Charles (Charles de France; 26 December 1446 – 24/25 May 1472), Duke of Berry, later Duke of Normandy and Duke of Aquitaine, was a son of Charles VII, King of France. He spent most of his life in conflict with his elder brother, King Louis XI.

==Early life==
Charles was born at Tours, last child and fourth son of Charles VII and Marie of Anjou. As his elder brother, the Dauphin Louis, had repeatedly run into conflict with his father and since 1456 was living in exile at the court of Burgundy, some expected the crown to pass to Charles. When Charles VII died in 1461, however, Louis XI succeeded nonetheless.

After his accession, Louis XI granted his younger brother the Duchy of Berry as an appanage. Dissatisfied with this, Charles joined with Charles, Count of Charolais, and other powerful nobles such as Francis II, Duke of Brittany in the League of the Public Weal in May 1465 and they placed him at the head of their league. This started a rebellion which ended in October with the Treaty of Conflans between Louis XI and the Count of Charolais.

==Duke of Normandy==
Under the treaty, Charles was granted the Duchy of Normandy as an additional appanage. He proved unable to control his new possession and ran into conflict with his former ally Francis II of Brittany. Louis dispatched the royal army to Normandy and assumed direct royal control of the Duchy. Charles, now reconciled with Duke Francis, fled to Brittany, where he remained until September 1468, when he and Francis signed the Treaty of Ancenis with Louis, promising to abandon the former Count of Charolais, now Duke of Burgundy.

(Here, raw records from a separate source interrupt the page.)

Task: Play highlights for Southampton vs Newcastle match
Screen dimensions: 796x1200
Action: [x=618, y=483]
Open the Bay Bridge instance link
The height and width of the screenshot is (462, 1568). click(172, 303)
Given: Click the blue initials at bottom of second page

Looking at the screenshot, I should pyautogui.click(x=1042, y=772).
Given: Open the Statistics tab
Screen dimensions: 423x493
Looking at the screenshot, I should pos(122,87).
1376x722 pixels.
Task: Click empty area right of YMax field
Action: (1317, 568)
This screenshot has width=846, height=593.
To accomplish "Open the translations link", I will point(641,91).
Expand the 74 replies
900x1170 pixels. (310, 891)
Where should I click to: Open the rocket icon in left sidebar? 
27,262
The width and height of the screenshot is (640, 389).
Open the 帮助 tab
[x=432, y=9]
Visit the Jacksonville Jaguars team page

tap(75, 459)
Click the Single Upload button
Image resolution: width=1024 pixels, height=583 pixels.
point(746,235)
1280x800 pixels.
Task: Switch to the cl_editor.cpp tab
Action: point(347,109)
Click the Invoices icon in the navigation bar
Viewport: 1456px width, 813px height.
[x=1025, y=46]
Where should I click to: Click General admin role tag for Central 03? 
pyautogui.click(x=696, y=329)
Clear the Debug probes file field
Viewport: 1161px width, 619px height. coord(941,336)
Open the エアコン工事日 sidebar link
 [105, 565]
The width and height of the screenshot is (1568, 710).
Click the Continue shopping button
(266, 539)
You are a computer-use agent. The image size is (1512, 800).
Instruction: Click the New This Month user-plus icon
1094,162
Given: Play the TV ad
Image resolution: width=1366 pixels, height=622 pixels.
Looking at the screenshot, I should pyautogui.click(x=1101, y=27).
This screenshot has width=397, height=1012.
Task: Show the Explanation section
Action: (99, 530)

Coat of arms of Charles as Duke of Aquitaine, quartering one of the three lions of Plantagenet, borne by the Kings of England, the former Dukes of Aquitaine

In October 1468 Louis was imprisoned by Charles of Burgundy during a conference at Péronne. In order to obtain his release, Louis agreed to grant Champagne to his brother as compensation for Normandy. Once free, Louis reneged on the promises made under duress but in April 1469, he finally reconciled with his brother, granting him the Duchy of Aquitaine, recently won back from the Kings of England in 1453. Thenceforth Charles quartered the royal arms of France (differenced by a bordure engrailed gules) with one of the three lions of Plantagenet, to signify the duchy.

Charles also agreed with the Duke of Burgundy to marry the latter's only child and heir, Mary of Burgundy. Louis had no intention of allowing a union between his brother and his enemy's daughter and dispatched envoys to Pope Paul II to ensure that the necessary dispensation, required on grounds of consanguinity, was not granted. Louis was unsuccessful in this endeavour, as the Pope granted the dispensation.

Still, the marriage plan came to nothing as Charles died at Bordeaux in May 1472, probably from a combination of tuberculosis and a venereal disease contracted from his mistress Colette de Chambes, the wife of Louis d'Amboise, Viscount of Thouars. (Note: Monks indicates Louis d'Amboise died in 1470, while his wife died before Charles.)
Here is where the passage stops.